花は花に。鳥は鳥に。
 最後の雑炊が締めとなって、母へ贈るささやかな宴は終了した。

 しんみりした気分に酔って、柄でもない事を思いついた。

「お母さん、今まで有難う。迷惑かけてきて、ごめんなさい。」

「なぁに? まるでお嫁に行くみたいね!」

 今までの感謝を述べたら、母に笑い飛ばされた。

「もー。せっかく人が感謝の気持ちを伝えようとしてんのにっ。」

 恥ずかしさが急激に涌いてきて、台無しだ。母はまだケラケラと笑っていた。


 ひとしきり笑い終えた母がいきなりお風呂へ誘ってきたのは、わたしが食後のお茶を注いでいた時だった。

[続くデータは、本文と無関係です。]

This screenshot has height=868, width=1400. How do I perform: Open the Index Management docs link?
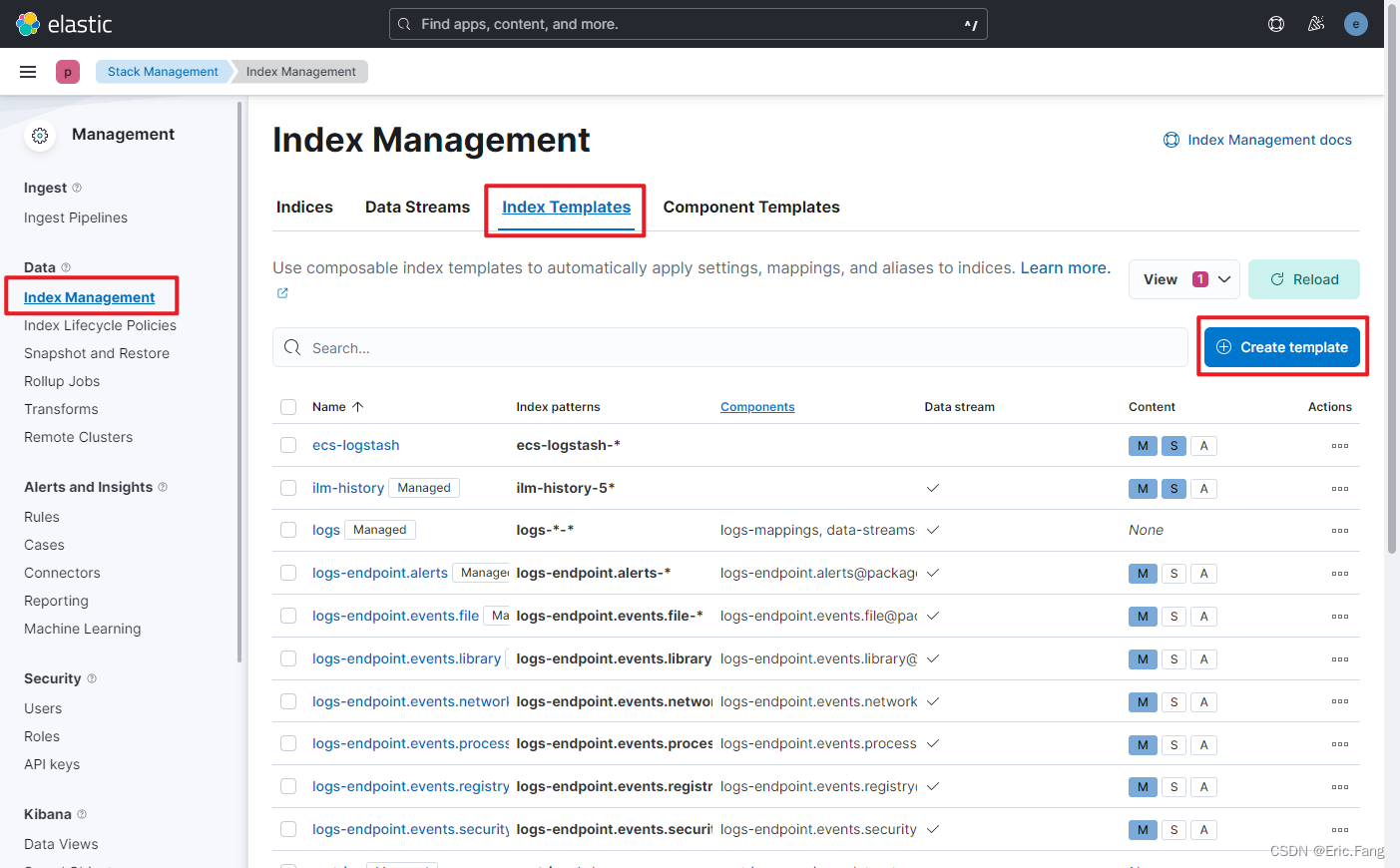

「遙香。せっかく城崎へ来たんだから、外湯巡りをしなくっちゃ。」

「えー、外湯って七つくらいあるんでしょ? 全部回るの?」

「バカだね、この子は。そんなの一日で回りきるもんじゃないよ。

 一つか二つ、残りは次回のお楽しみに取っておくんだよ。」

 ぜんぶ回るものと勘違いしたわたしの表情を見て、母は手を振って否定した。

 わたしの入れたお茶をゆっくりと啜る。

「次は、遙香のお婿さんと一緒がいいね、孫もいたりしたら最高だね。」

 わたしを通り過ぎた未来を見つめて、母は呟くようにそう言った。

 いつまでも過去の破れた恋を引きずるわたしに、前を向けと言っているみたいだった。


 紗枝の言葉がふいに蘇えった。

「わたし、祐介よりもっとイイ男が居たら、遠慮なくそっちへ乗り換えるからね。文句ないよね。」

 何度目かの浮気の後で、紗枝はそう宣言したと言った。

「それ、マジで言ったの?」

「言ってやった。」

 鼻息も荒く、というヤツだ。

 その日の紗枝はいつにもまして雄弁で、悪く言えば荒れていた。


 紗枝の通う大学のキャンパス。

 オープンカフェとかいう場所らしい。

 煉瓦敷きの広々としたテラスにはお洒落なテーブルが並び、学生たちがちらほらと教科書やレポートを広げていた。

 緑の多いグラウンドに、重厚な煉瓦造りの赤い建築群。

 紗枝の大学って、名門だけあって広い。

 歴史を感じる門構えを通り抜けるのに、少しばかり勇気が必要だった。

 ぐるりと煉瓦の建築に囲まれた緑の空間に、お洒落なテイクアウトのスペース。

 紗枝はカプチーノを、わたしはアイスモカを、洒落っけのない紙カップで飲んでいた。

 他の学生たちに聞かれないよう、隅っこの方の空いてる角地のテーブルだ。

 わたしは通学生のような顔をして、知らん顔で紗枝の隣に座っていた。